Unfortunately despite days of research and of asking smaller questions on stack overflow, and despite some very useful answers provided by the good people on this site, I am still getting nowhere and I'm not sure where in my code the problem lies. So I will post all of my code in the hopes that someone can help me resolve this problem once and for all.

My python code:

import sys
import os

while True:
    # communicate with ASP code
    try:
        sys.stdout.write('moveForward(turtlebot)\n')
    except KeyboardInterrupt:
        sys.stdout.write('moveForward(turtlebot)\n')
        sys.exit()

    # read back the output of the ASP code - should be '?- yes'
    try:
        fifo = os.open('fifo', os.O_RDONLY)
        string = os.read(fifo, 7)
        os.close(fifo)
    except KeyboardInterrupt:
        fifo = os.open('fifo', os.O_RDONLY)
        string = os.read(fifo, 7)
        os.close(fifo)
        sys.exit()  

    # write the latest output to the text file
    try:
        myfile = open("afile.txt", "w")
        myfile.write(string)
        myfile.close()
    except KeyboardInterrupt:
        myfile = open("afile.txt", "w")
        myfile.write(string)
        myfile.close()
        sys.exit()

My ASP code:

sorts
#robot = {turtlebot}.

predicates
moveForward(#robot).

rules
moveForward(turtlebot).

How I run my code from the command line:

mkfifo fifo
python test.py | java -jar sparc.jar aspfile.sp > fifo

What is happening:
After running my code, I check afile.txt to see what has been written. It is always just ?-, without the 'yes'. I can also tell that my python code is only running once because when I append to the text file instead of write, only one line is added each time I run my code. The output from the ASP solver should be ?- yes.

I doubt that the problem is in the ASP code, because if in the command line I type > sparc.out instead of > fifo (so that the output is put directly into a text file without going through the fifo first), the text file contains dozens of repetitions of ?- yes, which is what I would expect.

I need to figure out how to use a fifo instead of just writing output to a text file because constantly reading from / writing to a text file is too slow for the application my code is intended for (creating an action plan for a turtlebot; when I tested the text file version on the robot it constantly stopped and started because it paused every time it was reading from the text file).
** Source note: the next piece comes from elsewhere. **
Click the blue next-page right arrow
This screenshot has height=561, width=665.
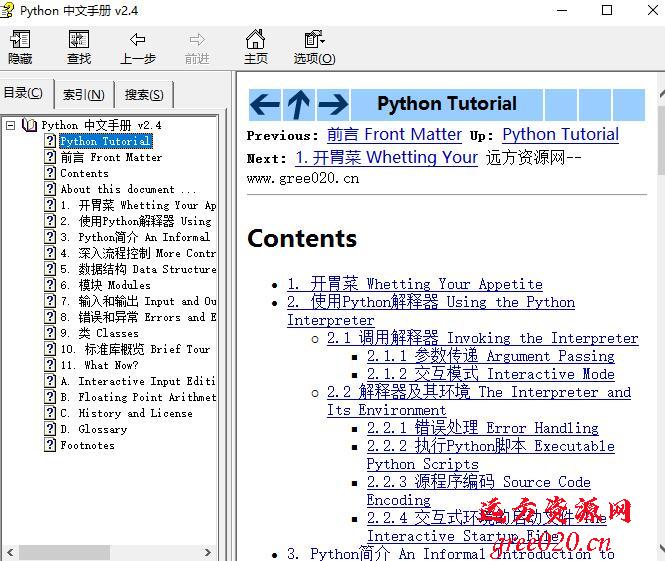pyautogui.click(x=332, y=104)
I know that it's not very good form to just dump all my code into a post and say 'fix it for me!', but I'm at my wits end. If someone can help me get two-way communication working I would be so so grateful.

回答1:

Looks like a buffering problem to me. Using write does not mean that the other process has fully received your message. It just means that they have been copied to your internal write buffer. This buffer usually has 4k in size, and if it has not been completely filled nothing will be sent over to the other end. Similarly, when you read you cannot expect that 7 bytes are immediately available, as the other end may not have sent enough. It is very likely that SPARC just prints '?- ', which you immediately receive, and then waits for your input, which you have not sent yet. You can force to send the write buffer with a flush. You may also need to close stdout (which implicitly calls flush for sending a non-empty write buffer), as SPARC may wait for EOF before it starts with its computation.

Try to use sys.stdout.close (which calls flush) after sending your input, and use read in a loop until you receive 0 as return value, as there may be fewer than 7 bytes available at the moment.